(Data entries)
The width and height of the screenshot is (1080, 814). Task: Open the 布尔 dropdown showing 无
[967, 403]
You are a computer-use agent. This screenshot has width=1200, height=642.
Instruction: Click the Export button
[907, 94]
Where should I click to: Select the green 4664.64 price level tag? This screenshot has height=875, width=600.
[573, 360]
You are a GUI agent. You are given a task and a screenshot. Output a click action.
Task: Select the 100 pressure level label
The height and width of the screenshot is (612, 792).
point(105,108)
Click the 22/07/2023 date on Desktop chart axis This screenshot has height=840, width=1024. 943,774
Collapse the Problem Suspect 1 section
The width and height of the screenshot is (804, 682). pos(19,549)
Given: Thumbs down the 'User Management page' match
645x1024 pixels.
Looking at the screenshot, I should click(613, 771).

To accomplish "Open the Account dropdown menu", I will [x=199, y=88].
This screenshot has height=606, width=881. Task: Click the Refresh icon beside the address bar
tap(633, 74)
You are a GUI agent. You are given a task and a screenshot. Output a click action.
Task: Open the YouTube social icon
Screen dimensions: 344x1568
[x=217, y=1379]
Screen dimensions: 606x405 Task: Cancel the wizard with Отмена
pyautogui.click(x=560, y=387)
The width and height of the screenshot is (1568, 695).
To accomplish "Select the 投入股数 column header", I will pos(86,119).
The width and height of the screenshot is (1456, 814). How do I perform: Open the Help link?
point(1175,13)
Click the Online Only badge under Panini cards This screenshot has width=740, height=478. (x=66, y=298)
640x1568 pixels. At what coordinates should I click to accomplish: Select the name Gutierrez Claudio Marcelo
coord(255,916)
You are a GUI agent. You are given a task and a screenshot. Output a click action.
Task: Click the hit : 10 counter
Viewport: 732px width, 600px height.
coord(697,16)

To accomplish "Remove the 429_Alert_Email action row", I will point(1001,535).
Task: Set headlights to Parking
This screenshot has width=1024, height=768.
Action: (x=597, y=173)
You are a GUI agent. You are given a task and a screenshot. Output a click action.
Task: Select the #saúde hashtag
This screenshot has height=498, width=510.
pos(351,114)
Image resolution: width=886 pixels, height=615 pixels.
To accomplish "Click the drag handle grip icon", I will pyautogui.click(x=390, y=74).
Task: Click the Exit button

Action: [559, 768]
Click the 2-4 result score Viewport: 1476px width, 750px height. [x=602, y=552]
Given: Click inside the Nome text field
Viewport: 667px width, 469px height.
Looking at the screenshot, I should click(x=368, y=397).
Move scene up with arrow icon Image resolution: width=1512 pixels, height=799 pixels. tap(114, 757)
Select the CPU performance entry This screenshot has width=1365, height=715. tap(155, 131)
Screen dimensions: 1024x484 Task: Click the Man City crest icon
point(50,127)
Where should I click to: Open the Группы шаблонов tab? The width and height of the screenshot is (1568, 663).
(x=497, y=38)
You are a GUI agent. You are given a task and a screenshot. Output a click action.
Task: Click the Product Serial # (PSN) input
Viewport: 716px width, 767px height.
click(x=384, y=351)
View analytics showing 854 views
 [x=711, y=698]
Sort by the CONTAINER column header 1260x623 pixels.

Work required: Go through the entries and repeat each one exactly.

Result of this task:
The width and height of the screenshot is (1080, 814). Task: Open the 布尔 dropdown showing 无
[967, 403]
You are a computer-use agent. This screenshot has width=1200, height=642.
Instruction: Click the Export button
[907, 94]
Where should I click to: Select the green 4664.64 price level tag? This screenshot has height=875, width=600.
[573, 360]
You are a GUI agent. You are given a task and a screenshot. Output a click action.
Task: Select the 100 pressure level label
The height and width of the screenshot is (612, 792).
point(105,108)
Click the 22/07/2023 date on Desktop chart axis This screenshot has height=840, width=1024. 943,774
Collapse the Problem Suspect 1 section
The width and height of the screenshot is (804, 682). pos(19,549)
Given: Thumbs down the 'User Management page' match
645x1024 pixels.
Looking at the screenshot, I should click(613, 771).

To accomplish "Open the Account dropdown menu", I will [x=199, y=88].
This screenshot has height=606, width=881. Task: Click the Refresh icon beside the address bar
tap(633, 74)
You are a GUI agent. You are given a task and a screenshot. Output a click action.
Task: Open the YouTube social icon
Screen dimensions: 344x1568
[x=217, y=1379]
Screen dimensions: 606x405 Task: Cancel the wizard with Отмена
pyautogui.click(x=560, y=387)
The width and height of the screenshot is (1568, 695).
To accomplish "Select the 投入股数 column header", I will pos(86,119).
The width and height of the screenshot is (1456, 814). How do I perform: Open the Help link?
point(1175,13)
Click the Online Only badge under Panini cards This screenshot has width=740, height=478. (x=66, y=298)
640x1568 pixels. At what coordinates should I click to accomplish: Select the name Gutierrez Claudio Marcelo
coord(255,916)
You are a GUI agent. You are given a task and a screenshot. Output a click action.
Task: Click the hit : 10 counter
Viewport: 732px width, 600px height.
coord(697,16)

To accomplish "Remove the 429_Alert_Email action row", I will point(1001,535).
Task: Set headlights to Parking
This screenshot has width=1024, height=768.
Action: (x=597, y=173)
You are a GUI agent. You are given a task and a screenshot. Output a click action.
Task: Select the #saúde hashtag
This screenshot has height=498, width=510.
pos(351,114)
Image resolution: width=886 pixels, height=615 pixels.
To accomplish "Click the drag handle grip icon", I will pyautogui.click(x=390, y=74).
Task: Click the Exit button

Action: [559, 768]
Click the 2-4 result score Viewport: 1476px width, 750px height. [x=602, y=552]
Given: Click inside the Nome text field
Viewport: 667px width, 469px height.
Looking at the screenshot, I should click(x=368, y=397).
Move scene up with arrow icon Image resolution: width=1512 pixels, height=799 pixels. tap(114, 757)
Select the CPU performance entry This screenshot has width=1365, height=715. tap(155, 131)
Screen dimensions: 1024x484 Task: Click the Man City crest icon
point(50,127)
Where should I click to: Open the Группы шаблонов tab? The width and height of the screenshot is (1568, 663).
(x=497, y=38)
You are a GUI agent. You are given a task and a screenshot. Output a click action.
Task: Click the Product Serial # (PSN) input
Viewport: 716px width, 767px height.
click(x=384, y=351)
View analytics showing 854 views
 [x=711, y=698]
Sort by the CONTAINER column header 1260x623 pixels.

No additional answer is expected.